Goaltenders thrive with comfort and seek routine, but Olie Kolzig felt it was necessary to disrupt his.

Kolzig’s play has been much improved in recent weeks, and he thinks it is in part because the 37-year-old goalie is snubbing recent hockey tradition by skipping the morning skate on days in which he is slated to start in net for the Washington Capitals.

“Pregame skates I think are really overrated,” said Kolzig, who won his 300th career game Wednesday night against Calgary. “I think it is more of a mental thing. Guys are just used to a routine that they’ve had since junior or college hockey.”

Athletes in other sports also have workouts on game day, but they are very light in comparison to hockey’s morning skate. Baseball players take batting practice and basketball players have walkthroughs, but hockey players go through something much more equivalent to an actual practice.

It is part of every hockey player’s daily deal — wake up, go through the morning skate, take an afternoon nap and then go to the rink.

“For a lot of guys it is mental,” Kolzig said. “They will go into a game really worried that because they didn’t have a morning skate that they won’t feel good in the game. I think it is the exact opposite.”

For Kolzig, the numbers certainly support his argument. In the 14 games since Kolzig stopped going on the ice with his teammates in the morning, he has a 2.37 goals-against average and a .914 save percentage. In the 14 games before his decision, those numbers were 3.57 and .861.

Part of the formula for his success also has been coach Bruce Boudreau playing the other goalie — first Brent Johnson and now Cristobal Huet — more, but Kolzig thinks he is benefiting more from the energy he preserves by not taking the skate.

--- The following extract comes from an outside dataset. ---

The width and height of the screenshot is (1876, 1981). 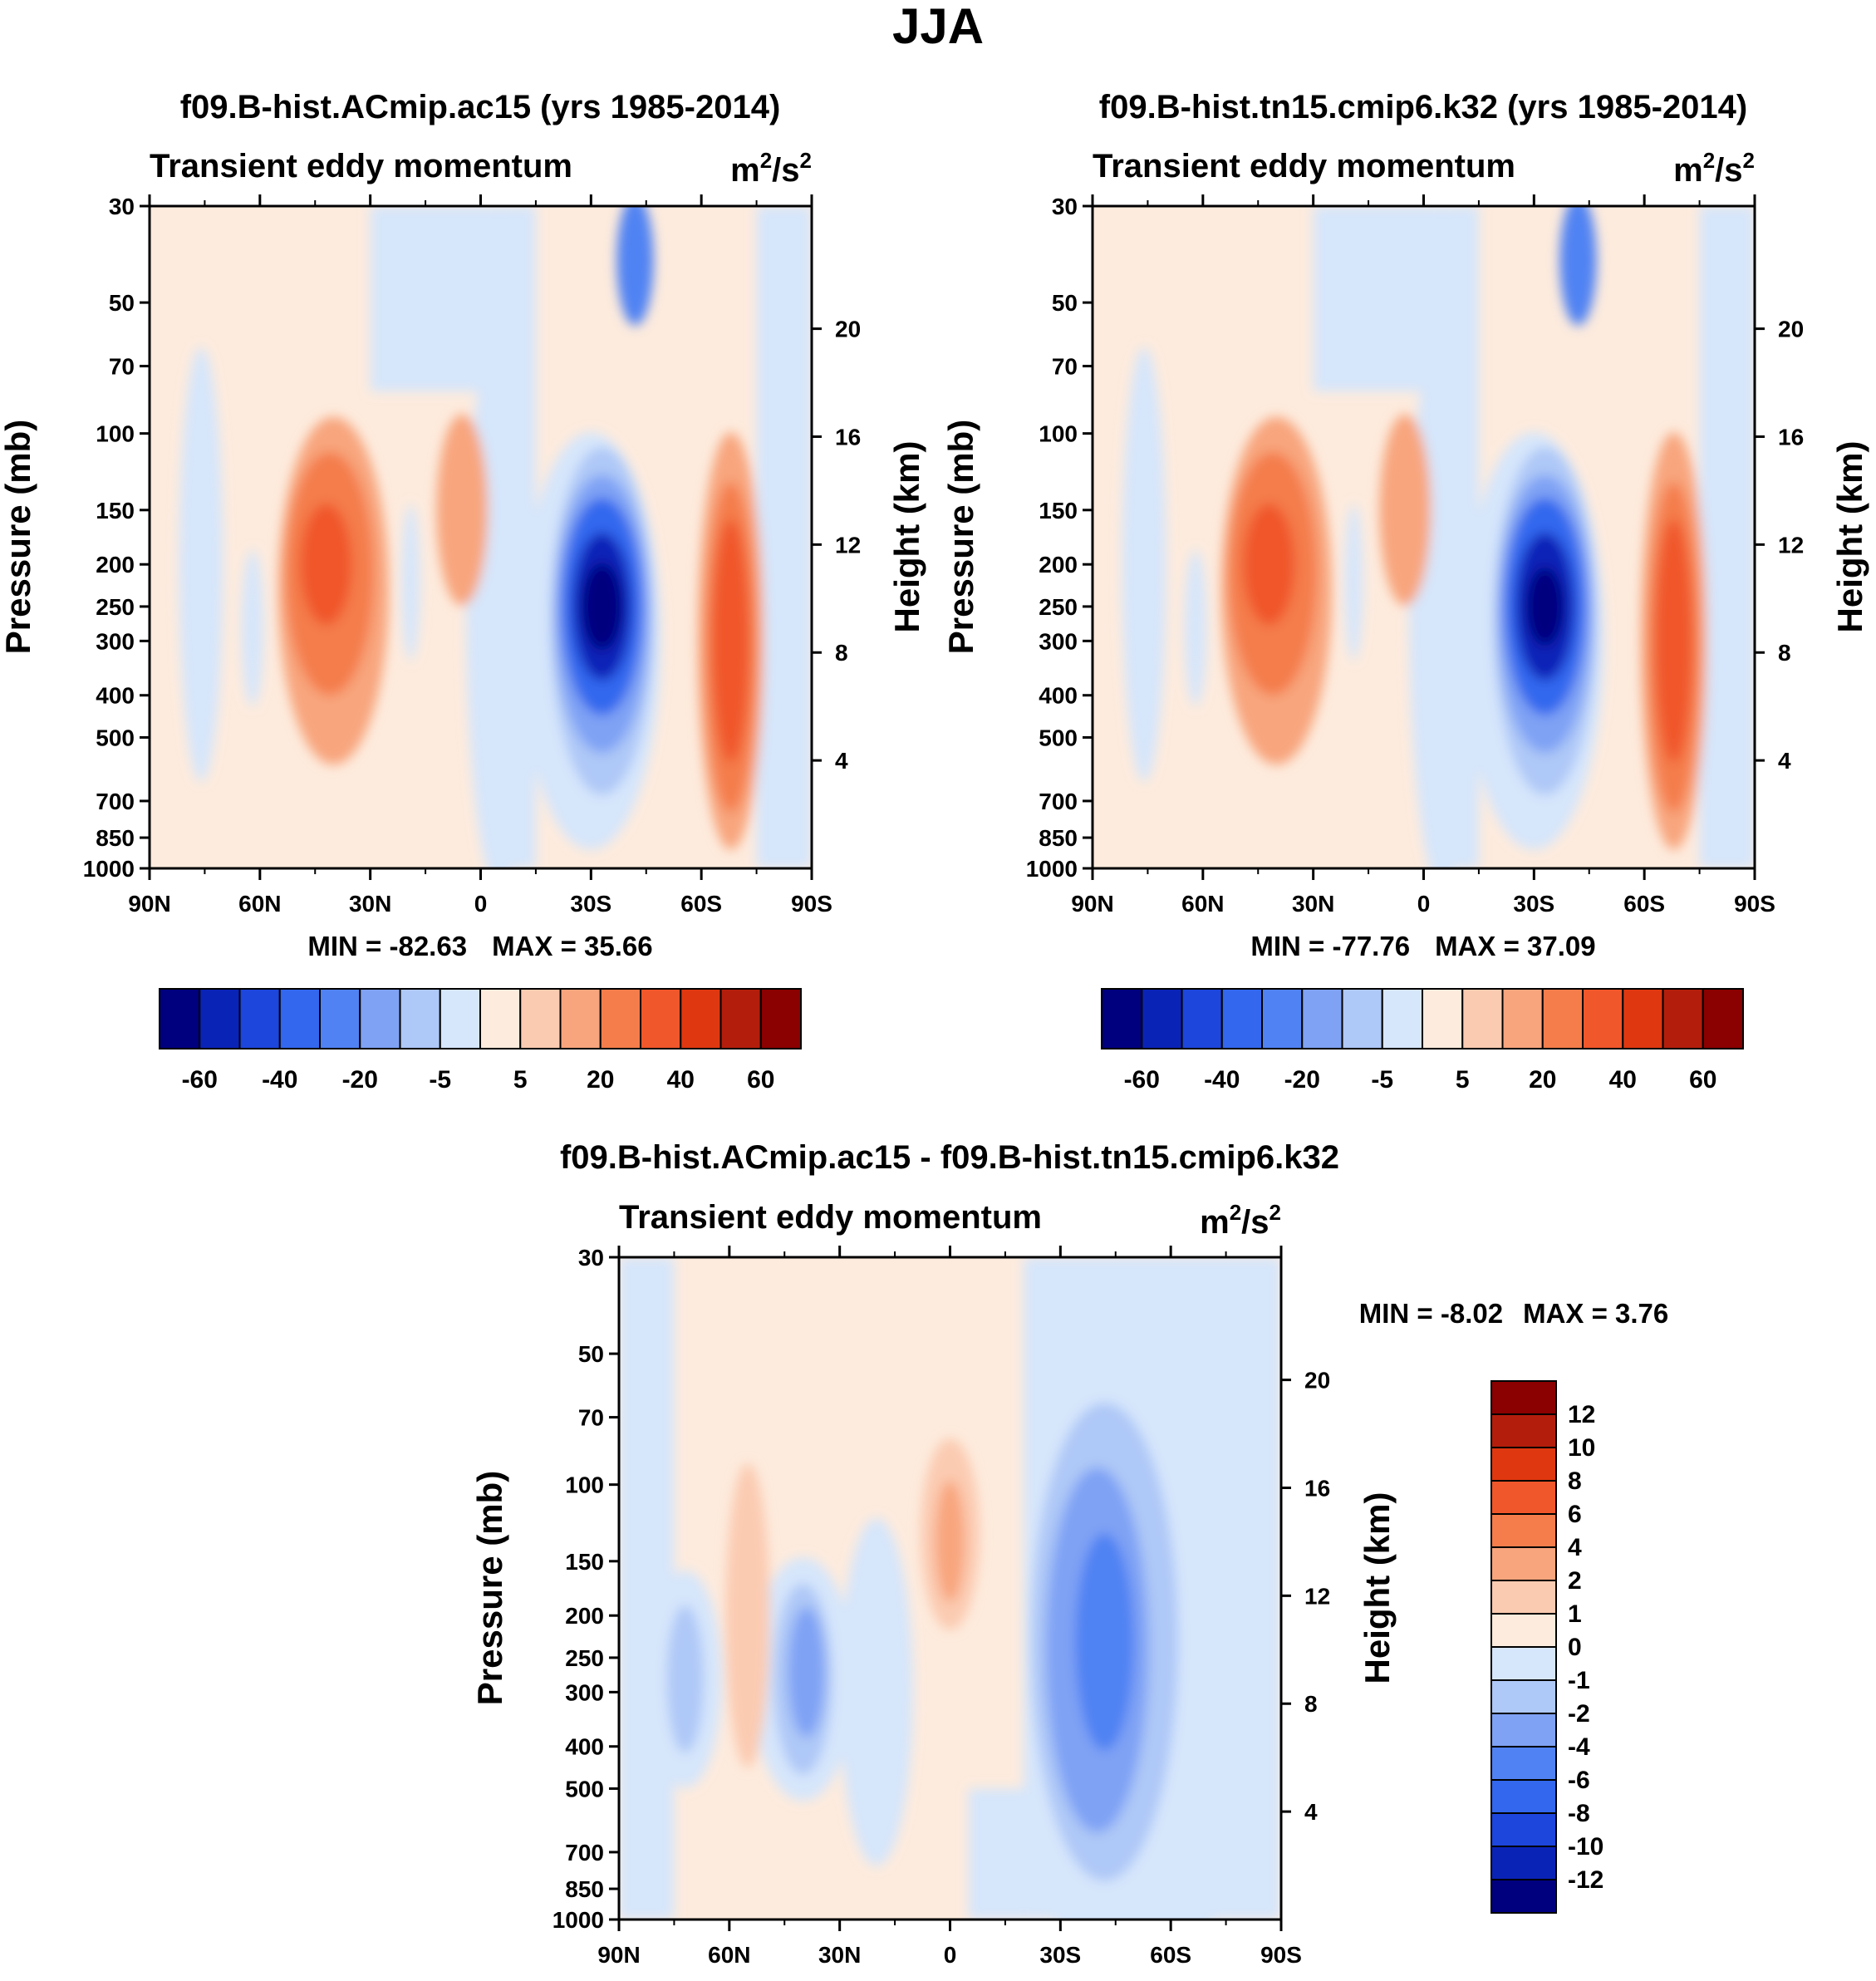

“If you guys see me out in practice, I get pretty involved,” Kolzig said. “Sometimes I get pretty irritated, and if I have a rough morning skate, sometimes I maybe carry that over into a game. For whatever reason I’m not skating in the morning, and I feel like I have a lot more jump.”

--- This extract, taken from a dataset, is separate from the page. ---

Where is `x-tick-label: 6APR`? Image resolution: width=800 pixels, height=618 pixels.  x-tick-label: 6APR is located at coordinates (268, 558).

For a long time, people have rationalized the morning skate as part of the conditioning necessary to play in the league, but the increase of offseason workouts has nullified that notion.

“They come to camp in great shape, and it is about getting them into really peak condition in camp and then they stay that way all year,” Caps general manager George McPhee said. “It is often in this league more about recovery than conditioning.”

It is a practice Kolzig said he expects to continue in coming seasons. He may participate in the morning skate for some early season games to help see more shots, but he will lean toward preservation instead of extra on-ice preparation.

“You’ve got that 10-to-15 minute warmup before the game, and that’s all you need as long as you prepare in the morning — you know some stretching, maybe a little bike ride to get the legs loose and then focus on the game,” Kolzig said. “Hopefully a lot more guys use that philosophy because I think we would have even more energy.”